What needs to be done: Copy out the data below from the line containing "Image resolution: width=820, height=1302." to the line containing "About (112, 1216)", both lines included, with all images left out.

The data START

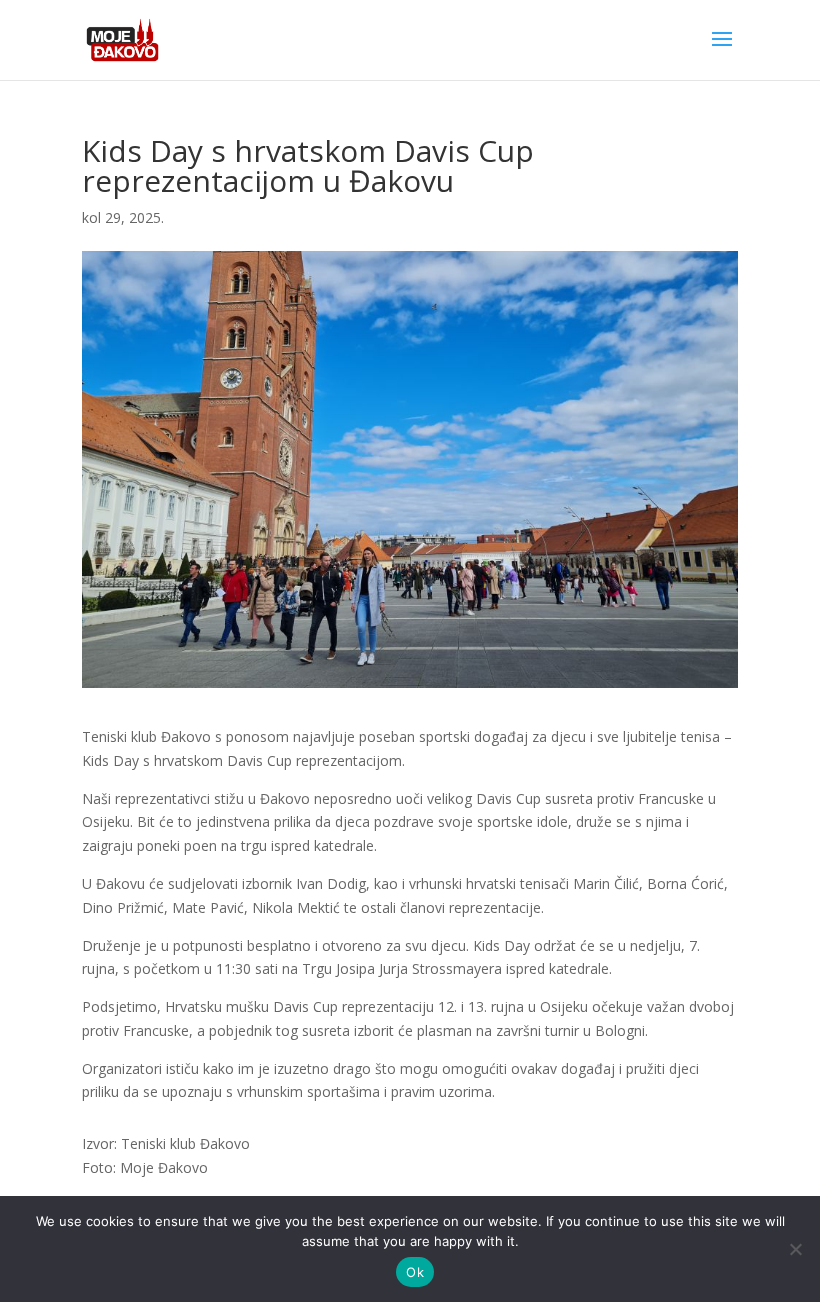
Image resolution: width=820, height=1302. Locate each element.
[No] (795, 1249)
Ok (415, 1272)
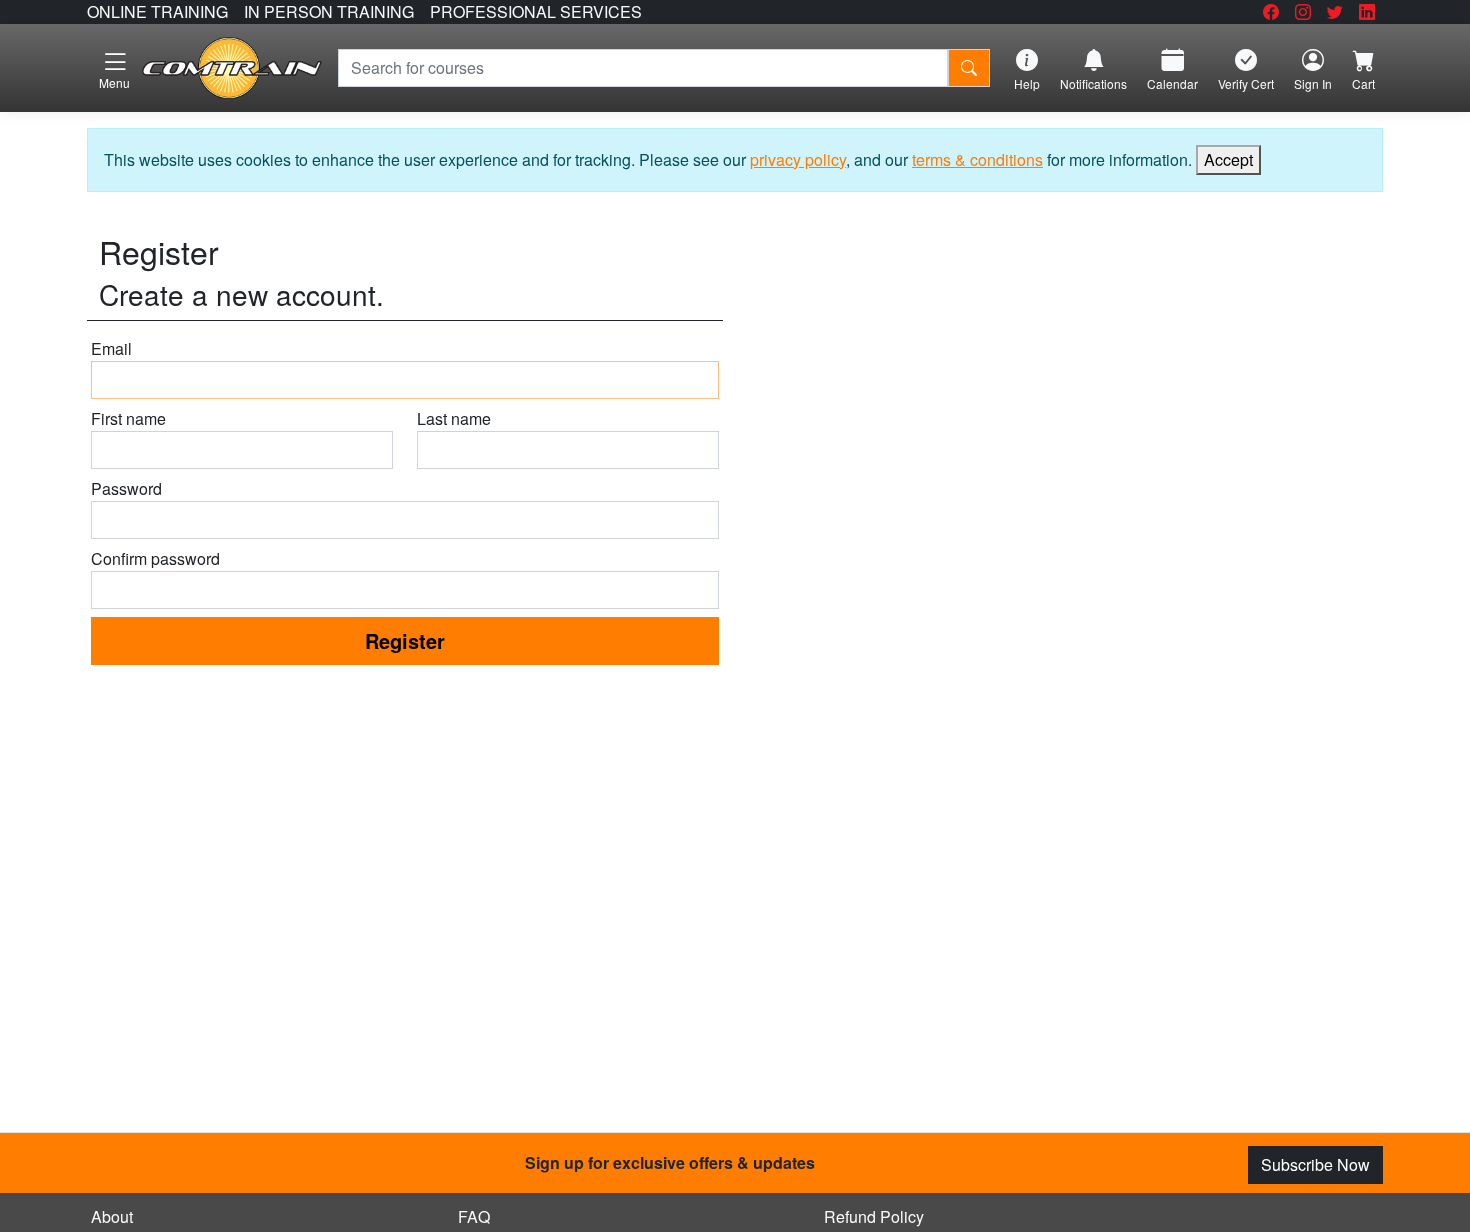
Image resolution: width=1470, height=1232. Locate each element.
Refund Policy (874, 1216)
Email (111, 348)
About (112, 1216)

The data END
The data START

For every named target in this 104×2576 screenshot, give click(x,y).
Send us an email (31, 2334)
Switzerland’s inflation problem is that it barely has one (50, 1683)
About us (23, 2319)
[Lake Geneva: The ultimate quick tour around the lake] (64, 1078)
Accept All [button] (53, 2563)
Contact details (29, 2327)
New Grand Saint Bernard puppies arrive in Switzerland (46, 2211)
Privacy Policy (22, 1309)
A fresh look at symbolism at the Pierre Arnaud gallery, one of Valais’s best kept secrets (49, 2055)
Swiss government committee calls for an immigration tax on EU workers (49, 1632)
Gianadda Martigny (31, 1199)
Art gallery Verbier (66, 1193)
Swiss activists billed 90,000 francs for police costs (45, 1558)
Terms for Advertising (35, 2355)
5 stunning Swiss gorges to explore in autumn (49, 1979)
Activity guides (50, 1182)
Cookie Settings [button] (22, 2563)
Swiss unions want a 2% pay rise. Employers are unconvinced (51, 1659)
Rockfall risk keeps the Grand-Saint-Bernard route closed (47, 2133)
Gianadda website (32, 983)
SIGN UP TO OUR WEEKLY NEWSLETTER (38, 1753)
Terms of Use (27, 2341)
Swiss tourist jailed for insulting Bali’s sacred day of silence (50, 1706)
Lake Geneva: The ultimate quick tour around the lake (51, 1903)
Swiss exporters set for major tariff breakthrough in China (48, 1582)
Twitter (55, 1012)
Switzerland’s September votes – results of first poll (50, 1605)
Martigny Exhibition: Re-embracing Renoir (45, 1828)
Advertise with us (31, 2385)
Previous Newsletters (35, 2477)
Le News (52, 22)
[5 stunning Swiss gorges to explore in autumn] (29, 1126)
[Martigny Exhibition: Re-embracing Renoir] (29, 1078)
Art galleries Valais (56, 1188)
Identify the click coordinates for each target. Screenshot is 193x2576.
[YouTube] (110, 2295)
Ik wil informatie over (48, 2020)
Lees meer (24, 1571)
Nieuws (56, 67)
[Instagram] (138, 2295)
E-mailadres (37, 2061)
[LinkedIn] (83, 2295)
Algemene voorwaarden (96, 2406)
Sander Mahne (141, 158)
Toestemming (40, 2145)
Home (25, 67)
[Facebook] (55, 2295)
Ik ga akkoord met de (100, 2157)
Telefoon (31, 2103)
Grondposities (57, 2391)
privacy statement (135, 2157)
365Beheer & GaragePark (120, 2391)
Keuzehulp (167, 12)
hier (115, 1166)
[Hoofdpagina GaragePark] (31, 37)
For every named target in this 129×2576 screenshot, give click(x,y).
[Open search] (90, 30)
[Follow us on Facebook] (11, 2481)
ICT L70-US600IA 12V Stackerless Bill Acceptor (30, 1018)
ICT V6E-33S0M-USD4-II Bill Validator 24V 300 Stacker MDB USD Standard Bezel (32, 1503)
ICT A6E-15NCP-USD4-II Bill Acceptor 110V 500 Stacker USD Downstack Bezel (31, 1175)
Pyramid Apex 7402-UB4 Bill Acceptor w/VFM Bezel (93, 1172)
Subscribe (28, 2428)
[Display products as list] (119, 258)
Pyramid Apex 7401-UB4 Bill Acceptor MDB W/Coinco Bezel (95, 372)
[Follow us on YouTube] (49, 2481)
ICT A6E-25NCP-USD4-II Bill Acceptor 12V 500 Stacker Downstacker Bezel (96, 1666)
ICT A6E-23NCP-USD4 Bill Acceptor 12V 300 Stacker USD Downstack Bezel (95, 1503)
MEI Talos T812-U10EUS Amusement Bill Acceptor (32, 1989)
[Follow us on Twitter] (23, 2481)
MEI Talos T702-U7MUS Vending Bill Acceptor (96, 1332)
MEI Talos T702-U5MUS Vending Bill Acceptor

The data END
The data START

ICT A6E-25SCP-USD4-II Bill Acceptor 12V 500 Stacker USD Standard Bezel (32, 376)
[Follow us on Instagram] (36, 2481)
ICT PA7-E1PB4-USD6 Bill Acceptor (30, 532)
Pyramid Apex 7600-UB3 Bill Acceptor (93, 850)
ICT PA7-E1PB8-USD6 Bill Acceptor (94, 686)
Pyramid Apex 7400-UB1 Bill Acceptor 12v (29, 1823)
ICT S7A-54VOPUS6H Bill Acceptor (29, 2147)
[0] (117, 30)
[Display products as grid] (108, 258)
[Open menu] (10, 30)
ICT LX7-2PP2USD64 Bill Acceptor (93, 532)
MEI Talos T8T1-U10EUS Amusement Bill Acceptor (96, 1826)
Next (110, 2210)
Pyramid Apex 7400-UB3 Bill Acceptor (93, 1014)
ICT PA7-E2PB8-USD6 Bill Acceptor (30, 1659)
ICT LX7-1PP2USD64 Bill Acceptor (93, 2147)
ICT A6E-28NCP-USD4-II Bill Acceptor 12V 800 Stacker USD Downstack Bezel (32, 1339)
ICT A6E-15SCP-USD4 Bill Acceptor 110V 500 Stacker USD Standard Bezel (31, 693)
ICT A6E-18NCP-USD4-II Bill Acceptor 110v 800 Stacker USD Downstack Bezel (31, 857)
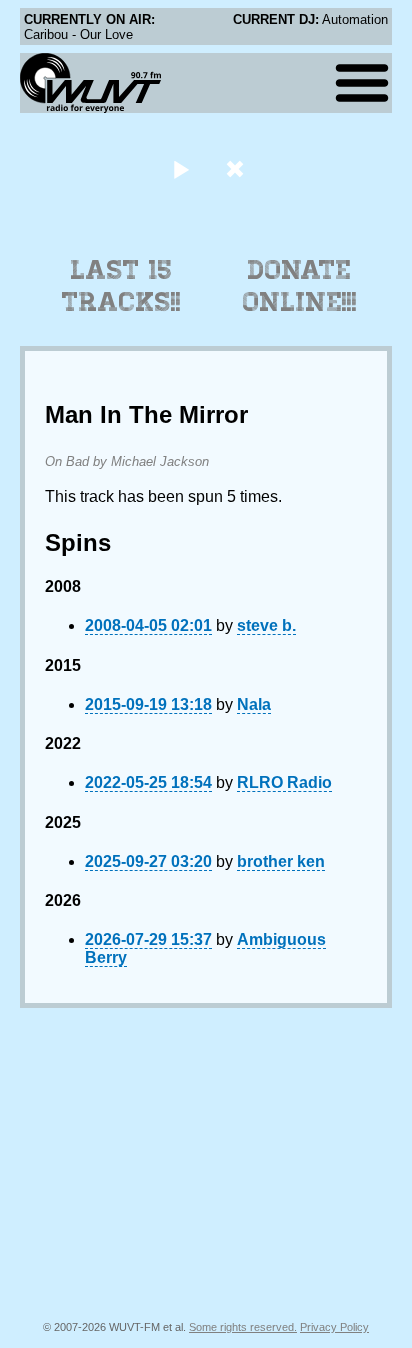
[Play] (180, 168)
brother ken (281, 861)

The data END

Completed exercise:
Image resolution: width=820, height=1302. Locate each element.
[No] (795, 1249)
Ok (415, 1272)
Image resolution: width=1470, height=1232. Locate each element.
Refund Policy (874, 1216)
Email (111, 348)
About (112, 1216)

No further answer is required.